## What is being asked
Give back all of the records underneath exactly, with no omissions.

(Records for the exercise)

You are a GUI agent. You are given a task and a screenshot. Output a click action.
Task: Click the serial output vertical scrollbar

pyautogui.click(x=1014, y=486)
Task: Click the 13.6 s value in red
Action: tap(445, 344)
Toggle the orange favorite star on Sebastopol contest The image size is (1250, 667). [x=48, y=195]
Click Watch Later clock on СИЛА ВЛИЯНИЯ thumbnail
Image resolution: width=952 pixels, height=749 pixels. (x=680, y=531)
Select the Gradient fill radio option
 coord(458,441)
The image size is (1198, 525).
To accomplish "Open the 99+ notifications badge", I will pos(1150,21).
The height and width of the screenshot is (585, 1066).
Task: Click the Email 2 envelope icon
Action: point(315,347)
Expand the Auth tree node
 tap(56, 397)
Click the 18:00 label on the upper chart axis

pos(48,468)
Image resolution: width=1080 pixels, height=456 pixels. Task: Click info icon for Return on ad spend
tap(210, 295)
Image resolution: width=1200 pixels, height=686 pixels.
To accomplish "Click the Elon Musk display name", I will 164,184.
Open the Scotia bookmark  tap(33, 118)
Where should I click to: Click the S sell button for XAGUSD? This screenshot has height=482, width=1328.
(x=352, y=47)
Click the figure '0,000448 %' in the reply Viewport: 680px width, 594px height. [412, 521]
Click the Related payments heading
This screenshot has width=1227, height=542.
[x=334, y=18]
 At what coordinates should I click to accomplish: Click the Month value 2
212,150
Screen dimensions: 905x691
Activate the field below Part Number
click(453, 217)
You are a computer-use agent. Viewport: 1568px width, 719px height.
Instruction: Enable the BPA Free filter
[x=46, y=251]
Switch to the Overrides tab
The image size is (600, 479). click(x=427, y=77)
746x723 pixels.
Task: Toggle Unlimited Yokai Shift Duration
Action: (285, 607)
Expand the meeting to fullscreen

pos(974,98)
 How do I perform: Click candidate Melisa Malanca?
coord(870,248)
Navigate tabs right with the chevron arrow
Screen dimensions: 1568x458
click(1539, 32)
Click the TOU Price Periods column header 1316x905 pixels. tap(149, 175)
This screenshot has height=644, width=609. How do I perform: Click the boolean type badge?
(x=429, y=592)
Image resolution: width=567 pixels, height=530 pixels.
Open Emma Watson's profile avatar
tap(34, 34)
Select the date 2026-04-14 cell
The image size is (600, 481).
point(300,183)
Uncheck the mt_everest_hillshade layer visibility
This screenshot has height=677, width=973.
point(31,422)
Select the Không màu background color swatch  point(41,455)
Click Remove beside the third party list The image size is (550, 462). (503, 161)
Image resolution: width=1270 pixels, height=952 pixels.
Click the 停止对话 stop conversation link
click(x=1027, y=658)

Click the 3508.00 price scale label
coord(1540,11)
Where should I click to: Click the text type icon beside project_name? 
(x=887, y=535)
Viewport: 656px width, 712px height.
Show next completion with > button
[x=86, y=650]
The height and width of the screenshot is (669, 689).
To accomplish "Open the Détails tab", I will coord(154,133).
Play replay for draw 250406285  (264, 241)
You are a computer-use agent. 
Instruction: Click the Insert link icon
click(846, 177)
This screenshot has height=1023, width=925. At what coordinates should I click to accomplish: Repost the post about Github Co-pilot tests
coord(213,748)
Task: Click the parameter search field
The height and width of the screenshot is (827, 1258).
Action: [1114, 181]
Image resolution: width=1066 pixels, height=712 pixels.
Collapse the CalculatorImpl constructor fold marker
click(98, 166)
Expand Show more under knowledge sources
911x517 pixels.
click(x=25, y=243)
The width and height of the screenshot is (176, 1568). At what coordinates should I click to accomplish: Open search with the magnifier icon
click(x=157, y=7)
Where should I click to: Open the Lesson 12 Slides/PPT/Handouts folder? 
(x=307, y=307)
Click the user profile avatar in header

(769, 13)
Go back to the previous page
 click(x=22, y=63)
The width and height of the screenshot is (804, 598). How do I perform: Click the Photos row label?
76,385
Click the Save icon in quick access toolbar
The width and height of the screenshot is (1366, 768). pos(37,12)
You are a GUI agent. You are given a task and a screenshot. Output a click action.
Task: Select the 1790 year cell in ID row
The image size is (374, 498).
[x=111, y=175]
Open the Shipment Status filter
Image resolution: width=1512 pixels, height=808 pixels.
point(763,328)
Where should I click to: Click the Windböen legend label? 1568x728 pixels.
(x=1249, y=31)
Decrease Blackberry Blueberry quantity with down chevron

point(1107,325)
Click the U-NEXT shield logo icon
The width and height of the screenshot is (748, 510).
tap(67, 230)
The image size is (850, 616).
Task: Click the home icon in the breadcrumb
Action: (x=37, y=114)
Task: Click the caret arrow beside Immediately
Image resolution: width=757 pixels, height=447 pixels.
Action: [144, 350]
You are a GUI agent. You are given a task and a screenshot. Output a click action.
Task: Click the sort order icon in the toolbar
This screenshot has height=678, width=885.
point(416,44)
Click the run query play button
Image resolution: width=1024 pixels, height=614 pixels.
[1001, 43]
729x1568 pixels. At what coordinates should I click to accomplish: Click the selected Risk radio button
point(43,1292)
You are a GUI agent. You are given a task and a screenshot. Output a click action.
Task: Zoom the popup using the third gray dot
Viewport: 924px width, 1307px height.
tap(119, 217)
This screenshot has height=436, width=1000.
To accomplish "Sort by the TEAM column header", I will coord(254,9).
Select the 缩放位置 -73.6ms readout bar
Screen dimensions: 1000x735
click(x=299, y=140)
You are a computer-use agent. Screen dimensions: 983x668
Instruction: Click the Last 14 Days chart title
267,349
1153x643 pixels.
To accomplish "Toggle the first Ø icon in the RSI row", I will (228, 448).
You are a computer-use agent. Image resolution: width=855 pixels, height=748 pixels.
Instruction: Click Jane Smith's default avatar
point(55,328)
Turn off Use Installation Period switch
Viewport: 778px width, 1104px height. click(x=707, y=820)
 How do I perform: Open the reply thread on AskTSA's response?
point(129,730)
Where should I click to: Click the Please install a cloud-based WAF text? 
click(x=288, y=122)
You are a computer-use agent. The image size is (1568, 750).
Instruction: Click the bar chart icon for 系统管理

(End Records for the exercise)

## Exercise solution
You are a GUI agent. You are given a task and a screenshot. Output a click action.
Task: Click the serial output vertical scrollbar

pyautogui.click(x=1014, y=486)
Task: Click the 13.6 s value in red
Action: tap(445, 344)
Toggle the orange favorite star on Sebastopol contest The image size is (1250, 667). [x=48, y=195]
Click Watch Later clock on СИЛА ВЛИЯНИЯ thumbnail
Image resolution: width=952 pixels, height=749 pixels. (x=680, y=531)
Select the Gradient fill radio option
 coord(458,441)
The image size is (1198, 525).
To accomplish "Open the 99+ notifications badge", I will pos(1150,21).
The height and width of the screenshot is (585, 1066).
Task: Click the Email 2 envelope icon
Action: point(315,347)
Expand the Auth tree node
 tap(56, 397)
Click the 18:00 label on the upper chart axis

pos(48,468)
Image resolution: width=1080 pixels, height=456 pixels. Task: Click info icon for Return on ad spend
tap(210, 295)
Image resolution: width=1200 pixels, height=686 pixels.
To accomplish "Click the Elon Musk display name", I will 164,184.
Open the Scotia bookmark  tap(33, 118)
Where should I click to: Click the S sell button for XAGUSD? This screenshot has height=482, width=1328.
(x=352, y=47)
Click the figure '0,000448 %' in the reply Viewport: 680px width, 594px height. [412, 521]
Click the Related payments heading
This screenshot has width=1227, height=542.
[x=334, y=18]
 At what coordinates should I click to accomplish: Click the Month value 2
212,150
Screen dimensions: 905x691
Activate the field below Part Number
click(453, 217)
You are a computer-use agent. Viewport: 1568px width, 719px height.
Instruction: Enable the BPA Free filter
[x=46, y=251]
Switch to the Overrides tab
The image size is (600, 479). click(x=427, y=77)
746x723 pixels.
Task: Toggle Unlimited Yokai Shift Duration
Action: (285, 607)
Expand the meeting to fullscreen

pos(974,98)
 How do I perform: Click candidate Melisa Malanca?
coord(870,248)
Navigate tabs right with the chevron arrow
Screen dimensions: 1568x458
click(1539, 32)
Click the TOU Price Periods column header 1316x905 pixels. tap(149, 175)
This screenshot has height=644, width=609. How do I perform: Click the boolean type badge?
(x=429, y=592)
Image resolution: width=567 pixels, height=530 pixels.
Open Emma Watson's profile avatar
tap(34, 34)
Select the date 2026-04-14 cell
The image size is (600, 481).
point(300,183)
Uncheck the mt_everest_hillshade layer visibility
This screenshot has height=677, width=973.
point(31,422)
Select the Không màu background color swatch  point(41,455)
Click Remove beside the third party list The image size is (550, 462). (503, 161)
Image resolution: width=1270 pixels, height=952 pixels.
Click the 停止对话 stop conversation link
click(x=1027, y=658)

Click the 3508.00 price scale label
coord(1540,11)
Where should I click to: Click the text type icon beside project_name? 
(x=887, y=535)
Viewport: 656px width, 712px height.
Show next completion with > button
[x=86, y=650]
The height and width of the screenshot is (669, 689).
To accomplish "Open the Détails tab", I will coord(154,133).
Play replay for draw 250406285  (264, 241)
You are a computer-use agent. 
Instruction: Click the Insert link icon
click(846, 177)
This screenshot has height=1023, width=925. At what coordinates should I click to accomplish: Repost the post about Github Co-pilot tests
coord(213,748)
Task: Click the parameter search field
The height and width of the screenshot is (827, 1258).
Action: [1114, 181]
Image resolution: width=1066 pixels, height=712 pixels.
Collapse the CalculatorImpl constructor fold marker
click(98, 166)
Expand Show more under knowledge sources
911x517 pixels.
click(x=25, y=243)
The width and height of the screenshot is (176, 1568). At what coordinates should I click to accomplish: Open search with the magnifier icon
click(x=157, y=7)
Where should I click to: Open the Lesson 12 Slides/PPT/Handouts folder? 
(x=307, y=307)
Click the user profile avatar in header

(769, 13)
Go back to the previous page
 click(x=22, y=63)
The width and height of the screenshot is (804, 598). How do I perform: Click the Photos row label?
76,385
Click the Save icon in quick access toolbar
The width and height of the screenshot is (1366, 768). pos(37,12)
You are a GUI agent. You are given a task and a screenshot. Output a click action.
Task: Select the 1790 year cell in ID row
The image size is (374, 498).
[x=111, y=175]
Open the Shipment Status filter
Image resolution: width=1512 pixels, height=808 pixels.
point(763,328)
Where should I click to: Click the Windböen legend label? 1568x728 pixels.
(x=1249, y=31)
Decrease Blackberry Blueberry quantity with down chevron

point(1107,325)
Click the U-NEXT shield logo icon
The width and height of the screenshot is (748, 510).
tap(67, 230)
The image size is (850, 616).
Task: Click the home icon in the breadcrumb
Action: (x=37, y=114)
Task: Click the caret arrow beside Immediately
Image resolution: width=757 pixels, height=447 pixels.
Action: [144, 350]
You are a GUI agent. You are given a task and a screenshot. Output a click action.
Task: Click the sort order icon in the toolbar
This screenshot has height=678, width=885.
point(416,44)
Click the run query play button
Image resolution: width=1024 pixels, height=614 pixels.
[1001, 43]
729x1568 pixels. At what coordinates should I click to accomplish: Click the selected Risk radio button
point(43,1292)
You are a GUI agent. You are given a task and a screenshot. Output a click action.
Task: Zoom the popup using the third gray dot
Viewport: 924px width, 1307px height.
tap(119, 217)
This screenshot has height=436, width=1000.
To accomplish "Sort by the TEAM column header", I will coord(254,9).
Select the 缩放位置 -73.6ms readout bar
Screen dimensions: 1000x735
click(x=299, y=140)
You are a computer-use agent. Screen dimensions: 983x668
Instruction: Click the Last 14 Days chart title
267,349
1153x643 pixels.
To accomplish "Toggle the first Ø icon in the RSI row", I will (228, 448).
You are a computer-use agent. Image resolution: width=855 pixels, height=748 pixels.
Instruction: Click Jane Smith's default avatar
point(55,328)
Turn off Use Installation Period switch
Viewport: 778px width, 1104px height. click(x=707, y=820)
 How do I perform: Open the reply thread on AskTSA's response?
point(129,730)
Where should I click to: Click the Please install a cloud-based WAF text? 
click(x=288, y=122)
You are a computer-use agent. The image size is (1568, 750).
Instruction: Click the bar chart icon for 系统管理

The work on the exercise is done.